Livonian Lament
Performer: Julgi Stalte
Estonian Philarmonic Chamber Choir, cond. Mikk Üleoja
Tape developed in: Akademie der Künste, Berlin
The livonian women and women of other finnish tribes used to rite laments thousands of years – if not often so at least at every important occasion. There’s not much we know about it today: when the researches arrived the people who had kept their culture of lamenting, there were some artistic, concert-like remains left. How the lament was sung – is beyond imaginable.
Livonians did not make even as far: there was not a single lament written down when the researches reached their coast in the 19th century. So I tried to recreate one in co-operation with Julgi Stalte, one of the very last who can claim Livonian as her mother tongue. We used ancient rudiments of livonian laments we believed to be found in two wedding songs, and one ancient Livonian melody, as well used to be sung at the weddings. Those three we again developed or, to be correct, re-back-developed futher.

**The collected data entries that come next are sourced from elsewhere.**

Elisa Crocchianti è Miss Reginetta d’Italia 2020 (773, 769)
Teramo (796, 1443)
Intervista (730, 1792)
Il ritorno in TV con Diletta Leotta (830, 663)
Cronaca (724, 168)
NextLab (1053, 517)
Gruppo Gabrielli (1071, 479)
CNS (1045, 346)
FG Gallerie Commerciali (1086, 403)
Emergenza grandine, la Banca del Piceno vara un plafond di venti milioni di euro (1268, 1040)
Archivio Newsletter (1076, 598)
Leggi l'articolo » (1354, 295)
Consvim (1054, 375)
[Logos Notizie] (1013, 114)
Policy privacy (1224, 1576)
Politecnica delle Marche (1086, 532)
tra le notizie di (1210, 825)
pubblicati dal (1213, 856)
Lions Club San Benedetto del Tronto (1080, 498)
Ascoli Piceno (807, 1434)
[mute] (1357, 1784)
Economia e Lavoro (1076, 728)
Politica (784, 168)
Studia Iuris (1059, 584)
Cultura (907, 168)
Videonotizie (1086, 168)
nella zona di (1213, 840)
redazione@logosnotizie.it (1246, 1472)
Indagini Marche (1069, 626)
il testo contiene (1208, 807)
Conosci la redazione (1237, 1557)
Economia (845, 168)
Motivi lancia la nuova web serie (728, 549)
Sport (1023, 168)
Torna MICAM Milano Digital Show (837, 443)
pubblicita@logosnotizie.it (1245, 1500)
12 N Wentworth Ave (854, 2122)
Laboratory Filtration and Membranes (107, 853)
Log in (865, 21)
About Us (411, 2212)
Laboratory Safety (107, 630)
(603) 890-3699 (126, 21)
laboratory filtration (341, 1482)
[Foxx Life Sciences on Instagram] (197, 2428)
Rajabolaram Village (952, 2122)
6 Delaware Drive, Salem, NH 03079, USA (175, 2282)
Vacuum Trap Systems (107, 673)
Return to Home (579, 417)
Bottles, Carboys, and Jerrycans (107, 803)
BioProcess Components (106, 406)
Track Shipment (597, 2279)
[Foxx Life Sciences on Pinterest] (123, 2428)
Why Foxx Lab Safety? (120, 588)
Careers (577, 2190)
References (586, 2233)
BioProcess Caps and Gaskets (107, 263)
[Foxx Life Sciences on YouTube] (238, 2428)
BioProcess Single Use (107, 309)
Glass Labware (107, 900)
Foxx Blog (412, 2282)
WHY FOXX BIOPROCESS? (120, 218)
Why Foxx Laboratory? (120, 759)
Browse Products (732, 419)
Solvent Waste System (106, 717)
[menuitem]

I tried to recreate a 17th century Livonian lament, as authentic as possible. Not too slavic, yet not too strange for their Latvian neighbours. During the lament and it’s counterpoint with the fire integrates the German in: language of strangers, gaining focus, until Livonian girl fades and remains tacid.
2002-04 I enthusiastically studied the culture of lamenting and used laments in three works: there’s one authentic Tver-Carelian lament in “Luft-Wasser…” and Livonian Lament is kind of a musical summary of The Opposite Shore, where same lament exists in another context.